William Clay Ford takes control
Before this decline a few major events happened that shook up the franchise. On track to rebuild into another powerhouse team, William Clay Ford bought the franchise in 1964. Putting in motion the missteps in management that plagued the team until his death and possibly beyond, Ford stayed out of making player decisions, but hired his friends to run the team’s head office.
A long-time fan of the team, he used his new role to gain access to the players. In an article by the Detroit Free Press, Ford remembers taking groups of players to his private duck hunting cabin in Canada. He even allowed the players to pick out cars off his lot at the Ford Plant, prior to when being an NFL player meant a hefty paycheck, and Ford Motors even covered their insurance.
In 1967, former Detroit linebacker and assistant coach Joe Schmidt was hired to replace Harry Gilmer, and was tasked to instill discipline in a team rife with conflict. Schmidt later was crowned the “Greatest Lion Ever” in ’69 during the 50th anniversary of the NFL.
Schmidt was the coach the team needed at the time. He kept the players in check by establishing a curfew and trading away players who no longer wanted to be with the team. This wasn’t without a fight at times with the management installed by Ford. In an attempt to overhaul the quarterback position, Schmidt attempted a trade of Quarterback Jim Ninowski, but was blocked from doing so.
Helping the team into playoff contention in 1970, Schmidt’s Lions were the favorite to win the Super Bowl that year. The team was on an upward path, and with the right environment could have become one of the legendary teams of the NFL, but this was the Lions and their history was only beginning.
Losing to the Dallas Cowboys in the first NFL wildcard match, getting shut out and falling 5 to nothing after a defensive struggle relinquished a Cowboys’ field goal in the first quarter and a Lions’ safety in the fourth. This effectively ended their golden season, kindling a rivalry between the two teams that remains today.
The beginning of the end
Unable to bring his team back to the playoffs, Schmidt dealt with troubling circumstances that eventually led to his resignation, stating, ”coaching isn’t fun anymore.“
In ’71 after the team declined to a 7-6-1 record, wide receiver Chuck Hughes collapsed on field during a home game against the Bears, eventually being pronounced dead before the end of the game at Henry Ford Hospital. In front of a stunned crowd, the team could not fend off the Bears.
The final straw for Schmidt came during the next season, after Ford unleashed a tirade of criticism against the players for not making the playoffs for a second straight year. The era of this team being at peak production had ended.
Schmidt was one of the teams few coaches with a winning record, marking 43 wins, 35 losses, and seven tied. Starting his football career with the lions as a player, and ending his time in the NFL as their coach, Schmidt retired and left the business.

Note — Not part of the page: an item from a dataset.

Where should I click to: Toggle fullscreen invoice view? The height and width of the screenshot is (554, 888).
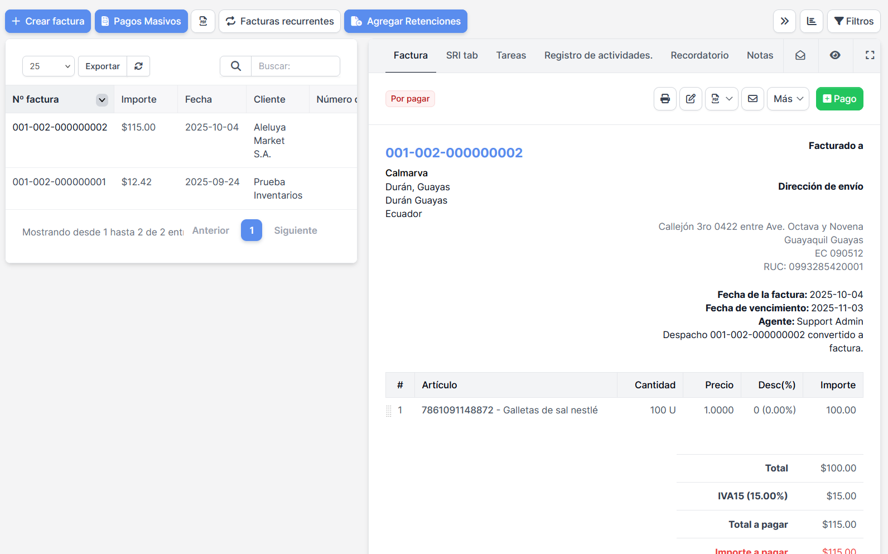click(x=870, y=55)
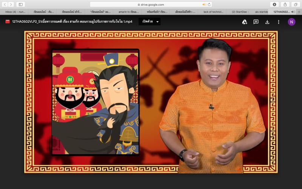Screen dimensions: 302x189
Task: Download the video file
Action: click(267, 22)
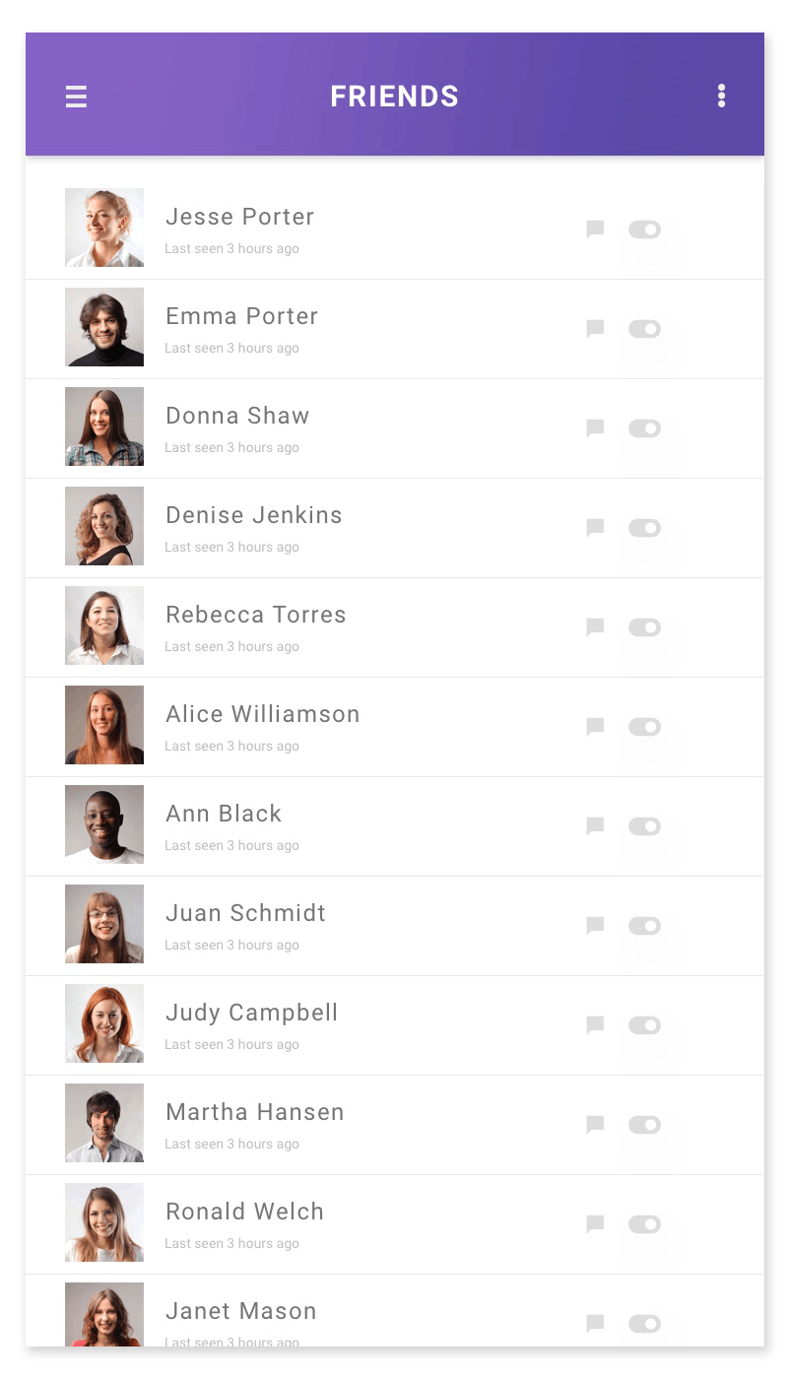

This may have been the best the Lions could give to their fans, giving them the most consistent home town experience since the beginning of the franchise. From ’69 to ’78 the team won over 50% of their home games, a fan was most likely to see their team win when they bought a ticket to see them at Tiger Stadium in Detroit.
The data does show that we are currently seeing another upward baseline curve, almost as sharp as the one that led to the ’50s championships. Though Schmidt and his 1970 Lions are an understated, even forgotten legend, maybe our best years are still ahead of us. We are left wondering, can Bob Quinn bring this team back to peak production?